■ Task requirements ■
Translate this sentence from the passage on Scotland under Cromwell into Spanish: "Cromwell built three citadels at Leith, Ayr, and Inverness, besides many little forts."

■ Passage given ■
"""

After this the country was kept in great order: some castles in the Highlands had garrisons put in them, that were so careful in their discipline, and so exact to their rules, that in no time the Highlands were kept in better order than during the usurpation. There was a considerable force of about 7 or 8000 men kept in Scotland: these were paid exactly, and strictly disciplined. The pay of the army brought so much money into the kingdom, that it continued all that while in a very flourishing state. Cromwell built three citadels at Leith, Ayr, and Inverness, besides many little forts. There was good justice done, and vice was suppressed and punished; so that we always reckon those eight years of usurpation a time of great peace and prosperity. There was also a sort of union of the three kingdoms in one parliament, where Scotland had its representative. The marquis of Argyle went up one of our commissioners.

"""

■ Rows ■
"""

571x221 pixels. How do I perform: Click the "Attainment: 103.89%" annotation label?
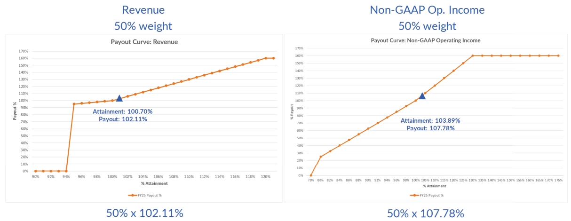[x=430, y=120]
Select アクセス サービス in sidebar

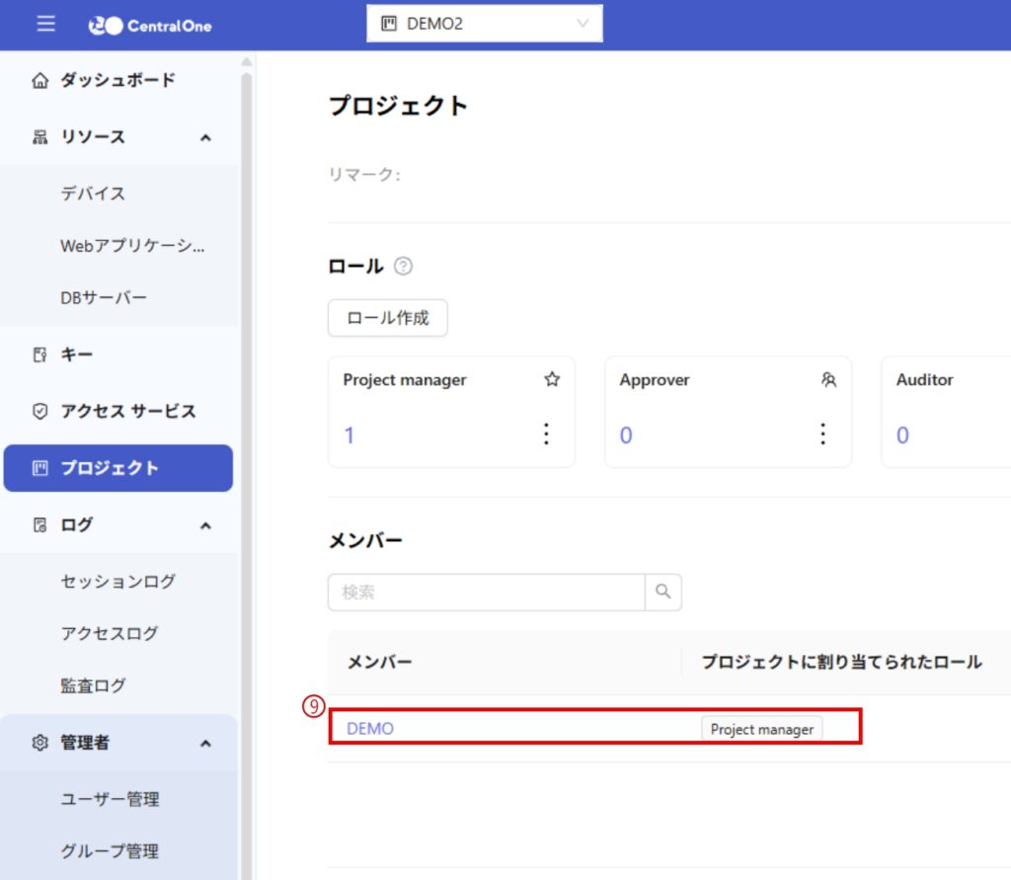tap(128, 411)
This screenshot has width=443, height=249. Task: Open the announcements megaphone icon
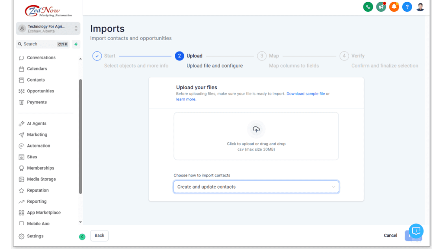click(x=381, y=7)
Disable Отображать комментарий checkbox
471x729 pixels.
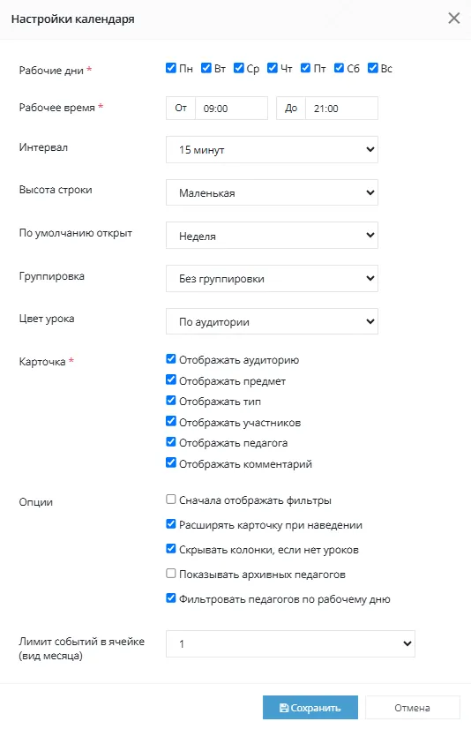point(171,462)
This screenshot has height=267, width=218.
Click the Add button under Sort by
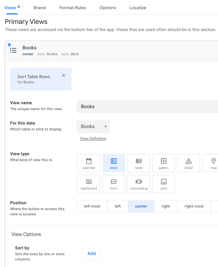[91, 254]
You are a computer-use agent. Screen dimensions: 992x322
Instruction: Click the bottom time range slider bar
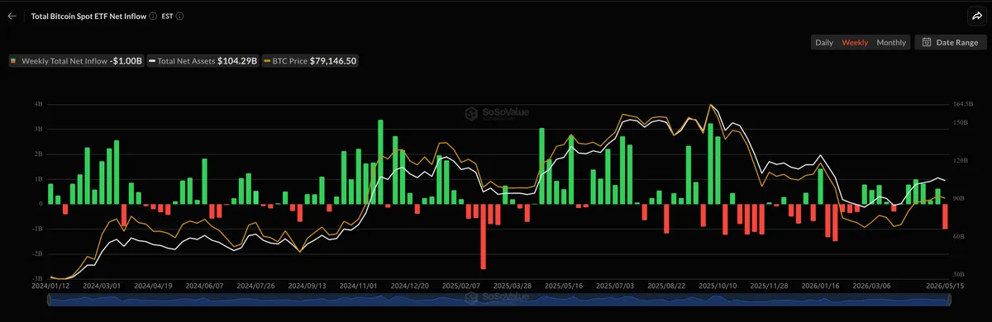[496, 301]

"""

■ Full solution ■
Cromwell construyó tres ciudadelas en Leith, Ayr e Inverness, además de muchos fuertes pequeños.